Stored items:
---------------

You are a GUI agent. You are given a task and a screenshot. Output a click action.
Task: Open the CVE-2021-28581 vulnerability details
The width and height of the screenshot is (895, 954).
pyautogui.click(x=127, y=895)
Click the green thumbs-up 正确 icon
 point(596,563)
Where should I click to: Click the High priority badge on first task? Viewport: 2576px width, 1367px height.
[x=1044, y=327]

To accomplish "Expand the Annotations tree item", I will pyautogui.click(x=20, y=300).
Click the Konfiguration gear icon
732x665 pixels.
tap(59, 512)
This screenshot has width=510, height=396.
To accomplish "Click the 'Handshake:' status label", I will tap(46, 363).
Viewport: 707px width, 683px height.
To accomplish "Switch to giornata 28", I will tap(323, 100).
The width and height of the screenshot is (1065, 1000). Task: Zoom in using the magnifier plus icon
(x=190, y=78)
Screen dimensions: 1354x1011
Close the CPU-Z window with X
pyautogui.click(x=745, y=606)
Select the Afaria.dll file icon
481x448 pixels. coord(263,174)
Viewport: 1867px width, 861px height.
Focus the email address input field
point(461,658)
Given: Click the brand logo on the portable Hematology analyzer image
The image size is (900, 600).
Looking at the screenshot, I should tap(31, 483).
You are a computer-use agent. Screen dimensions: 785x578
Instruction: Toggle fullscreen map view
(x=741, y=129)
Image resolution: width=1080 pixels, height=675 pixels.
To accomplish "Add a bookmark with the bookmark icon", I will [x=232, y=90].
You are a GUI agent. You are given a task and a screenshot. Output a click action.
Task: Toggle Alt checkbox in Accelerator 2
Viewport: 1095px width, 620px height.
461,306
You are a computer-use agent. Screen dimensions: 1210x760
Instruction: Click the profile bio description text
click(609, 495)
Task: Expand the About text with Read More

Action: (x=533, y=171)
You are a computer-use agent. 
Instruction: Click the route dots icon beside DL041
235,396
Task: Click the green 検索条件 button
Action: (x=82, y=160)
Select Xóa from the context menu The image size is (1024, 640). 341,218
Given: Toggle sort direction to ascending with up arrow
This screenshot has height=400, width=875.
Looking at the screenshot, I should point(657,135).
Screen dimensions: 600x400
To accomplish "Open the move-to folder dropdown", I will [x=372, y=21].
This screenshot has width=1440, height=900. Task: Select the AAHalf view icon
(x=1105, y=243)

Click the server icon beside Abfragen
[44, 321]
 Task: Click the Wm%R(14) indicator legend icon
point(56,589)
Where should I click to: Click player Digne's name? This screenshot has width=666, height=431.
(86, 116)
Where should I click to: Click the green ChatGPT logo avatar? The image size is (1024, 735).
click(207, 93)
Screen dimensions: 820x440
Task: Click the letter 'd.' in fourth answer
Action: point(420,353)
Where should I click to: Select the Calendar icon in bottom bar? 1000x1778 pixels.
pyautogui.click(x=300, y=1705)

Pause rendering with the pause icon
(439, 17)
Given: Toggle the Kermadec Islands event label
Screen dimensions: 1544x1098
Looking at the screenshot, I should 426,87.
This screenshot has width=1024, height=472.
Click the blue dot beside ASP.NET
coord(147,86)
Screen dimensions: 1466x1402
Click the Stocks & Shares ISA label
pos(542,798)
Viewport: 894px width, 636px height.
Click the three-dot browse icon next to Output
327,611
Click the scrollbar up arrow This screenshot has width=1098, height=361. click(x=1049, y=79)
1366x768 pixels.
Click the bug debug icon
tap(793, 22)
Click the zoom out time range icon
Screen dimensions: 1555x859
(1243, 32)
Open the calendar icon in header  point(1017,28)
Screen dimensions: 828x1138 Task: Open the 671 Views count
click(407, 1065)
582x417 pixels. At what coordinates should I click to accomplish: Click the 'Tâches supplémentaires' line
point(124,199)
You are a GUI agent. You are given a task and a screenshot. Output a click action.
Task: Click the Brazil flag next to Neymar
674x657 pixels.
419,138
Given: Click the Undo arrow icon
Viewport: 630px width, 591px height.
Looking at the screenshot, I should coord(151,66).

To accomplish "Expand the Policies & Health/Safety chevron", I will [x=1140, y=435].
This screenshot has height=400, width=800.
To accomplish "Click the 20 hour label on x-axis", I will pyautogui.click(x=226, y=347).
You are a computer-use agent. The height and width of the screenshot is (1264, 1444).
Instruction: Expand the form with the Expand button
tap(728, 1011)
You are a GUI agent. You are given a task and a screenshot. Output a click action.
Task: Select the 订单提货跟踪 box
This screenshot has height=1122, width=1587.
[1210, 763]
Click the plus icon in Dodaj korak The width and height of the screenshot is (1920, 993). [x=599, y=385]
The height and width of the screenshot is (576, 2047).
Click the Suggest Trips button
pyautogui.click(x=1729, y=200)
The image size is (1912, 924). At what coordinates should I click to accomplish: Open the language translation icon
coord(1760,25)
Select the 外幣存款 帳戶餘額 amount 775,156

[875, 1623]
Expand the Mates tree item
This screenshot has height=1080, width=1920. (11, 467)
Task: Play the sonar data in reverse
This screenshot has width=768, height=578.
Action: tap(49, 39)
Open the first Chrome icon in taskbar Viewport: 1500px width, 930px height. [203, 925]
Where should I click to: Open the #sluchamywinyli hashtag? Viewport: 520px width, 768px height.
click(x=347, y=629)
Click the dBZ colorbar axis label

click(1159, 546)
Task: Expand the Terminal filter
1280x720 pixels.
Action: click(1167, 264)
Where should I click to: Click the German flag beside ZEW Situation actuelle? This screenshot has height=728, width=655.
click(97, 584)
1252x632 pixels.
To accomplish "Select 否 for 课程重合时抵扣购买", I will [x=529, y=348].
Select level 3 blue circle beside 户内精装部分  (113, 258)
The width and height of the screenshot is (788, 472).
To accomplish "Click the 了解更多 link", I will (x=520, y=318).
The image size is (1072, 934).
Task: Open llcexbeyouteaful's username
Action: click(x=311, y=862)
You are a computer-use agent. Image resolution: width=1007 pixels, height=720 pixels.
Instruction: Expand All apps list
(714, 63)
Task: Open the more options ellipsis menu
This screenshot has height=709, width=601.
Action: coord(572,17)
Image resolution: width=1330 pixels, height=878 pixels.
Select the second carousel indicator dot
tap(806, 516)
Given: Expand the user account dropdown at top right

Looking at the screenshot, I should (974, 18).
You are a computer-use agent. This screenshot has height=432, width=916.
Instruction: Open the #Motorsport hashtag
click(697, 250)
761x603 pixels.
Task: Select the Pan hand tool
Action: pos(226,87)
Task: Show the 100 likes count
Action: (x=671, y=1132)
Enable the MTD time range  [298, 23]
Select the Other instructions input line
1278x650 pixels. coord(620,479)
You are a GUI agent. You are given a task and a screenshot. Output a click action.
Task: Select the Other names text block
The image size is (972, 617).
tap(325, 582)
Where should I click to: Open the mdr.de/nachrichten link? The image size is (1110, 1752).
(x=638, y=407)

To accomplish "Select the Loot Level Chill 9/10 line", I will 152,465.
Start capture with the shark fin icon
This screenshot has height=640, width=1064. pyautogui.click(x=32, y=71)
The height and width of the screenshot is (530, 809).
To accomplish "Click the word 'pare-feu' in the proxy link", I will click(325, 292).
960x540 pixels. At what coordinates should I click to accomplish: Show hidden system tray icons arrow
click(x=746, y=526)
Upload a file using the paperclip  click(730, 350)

---------------

▶ [Work item]
All that is needed is the opening run of the data, given again exactly: please include every line from the first through the line with "Given: Toggle sort", both ends kept.

▶ [Worked solution]
You are a GUI agent. You are given a task and a screenshot. Output a click action.
Task: Open the CVE-2021-28581 vulnerability details
The width and height of the screenshot is (895, 954).
pyautogui.click(x=127, y=895)
Click the green thumbs-up 正确 icon
 point(596,563)
Where should I click to: Click the High priority badge on first task? Viewport: 2576px width, 1367px height.
[x=1044, y=327]

To accomplish "Expand the Annotations tree item", I will pyautogui.click(x=20, y=300).
Click the Konfiguration gear icon
732x665 pixels.
tap(59, 512)
This screenshot has width=510, height=396.
To accomplish "Click the 'Handshake:' status label", I will tap(46, 363).
Viewport: 707px width, 683px height.
To accomplish "Switch to giornata 28", I will tap(323, 100).
The width and height of the screenshot is (1065, 1000). Task: Zoom in using the magnifier plus icon
(x=190, y=78)
Screen dimensions: 1354x1011
Close the CPU-Z window with X
pyautogui.click(x=745, y=606)
Select the Afaria.dll file icon
481x448 pixels. coord(263,174)
Viewport: 1867px width, 861px height.
Focus the email address input field
point(461,658)
Given: Click the brand logo on the portable Hematology analyzer image
The image size is (900, 600).
Looking at the screenshot, I should tap(31, 483).
You are a computer-use agent. Screen dimensions: 785x578
Instruction: Toggle fullscreen map view
(x=741, y=129)
Image resolution: width=1080 pixels, height=675 pixels.
To accomplish "Add a bookmark with the bookmark icon", I will [x=232, y=90].
You are a GUI agent. You are given a task and a screenshot. Output a click action.
Task: Toggle Alt checkbox in Accelerator 2
Viewport: 1095px width, 620px height.
461,306
You are a computer-use agent. Screen dimensions: 1210x760
Instruction: Click the profile bio description text
click(609, 495)
Task: Expand the About text with Read More

Action: (x=533, y=171)
You are a computer-use agent. 
Instruction: Click the route dots icon beside DL041
235,396
Task: Click the green 検索条件 button
Action: (x=82, y=160)
Select Xóa from the context menu The image size is (1024, 640). 341,218
Given: Toggle sort direction to ascending with up arrow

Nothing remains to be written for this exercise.